Le mot folie trouve sa racine dans le latin "follis" qui s'ignifie ballon rempli d'air. C'est la manière ironique qu'avaient les anciens de nommer le déséquilibre psychique. La médecine ne l'utilise plus aujourd'hui car trop teinté d'une couleur péjorative. Elle lui préfère l'expression de troubles psychopathologiques.

Depuis la nuit des temps, l'homme a été fasciné (effrayé) par les pathologies psychiques. Dans les temps les plus reculés, le déséquilibre mental était interprété comme un signe démoniaque. Les religions ancestrales ont rapidement attribué les dites souffrances de l'esprit à la punition divine. Le Psaume 52 ne dit-il pas que le fou est celui qui dit que Dieu n'existe pas? Les grecs et les romains avaient déjà été plus "scientifiques" en constatant que la folie n'était pas le résultat d'une punition divine, mais qu'elle émanait du cerveau de l'homme lui-même.
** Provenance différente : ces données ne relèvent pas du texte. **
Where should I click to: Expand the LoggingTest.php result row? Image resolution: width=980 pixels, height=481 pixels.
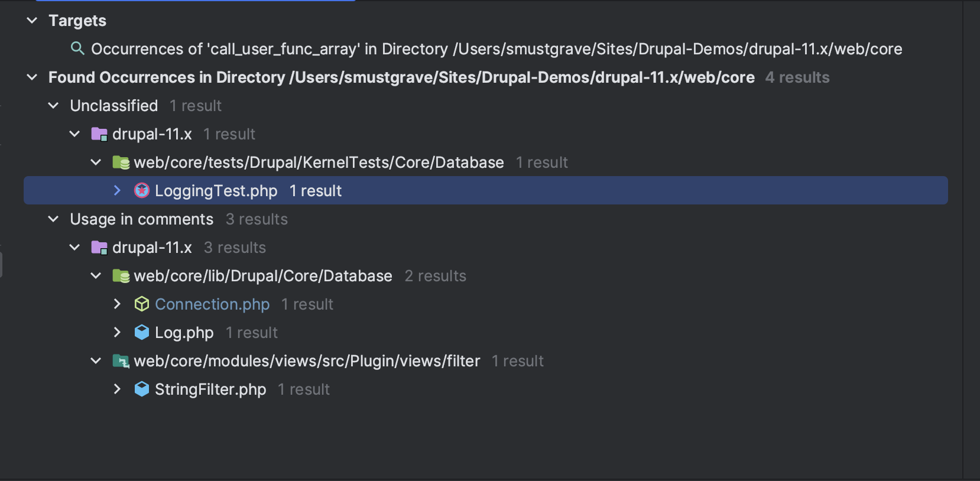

Bien que Saint Augustin au IVème siècle soit encore de cet avis et prône une introspection avec le secours de Dieu, le Moyen Äge en revient essentiellement à la possession et l'hérétisme. Il faut donc se débarrasser de ces sorciers qui mettent l'autre en danger. Ce n'est qu'à la Renaissance que l'homme revient à l'observation de la nature. On commence à parler de maladie. On classe les symptômes, on cherche à soigner plus qu'à punir.

Hopital général
Les XVIIème et XVIIème siècles voient la création des asiles (voir le "Grand Renfermement" de 1656 à l'Hopital Général de Paris évoqué par Michel Foucault dans son histoire de la folie). Plus prison qu'hopital, l'enfermement était autant politique que scientifique. Cependant, on observe les maladies et on affine le classement des pathologies.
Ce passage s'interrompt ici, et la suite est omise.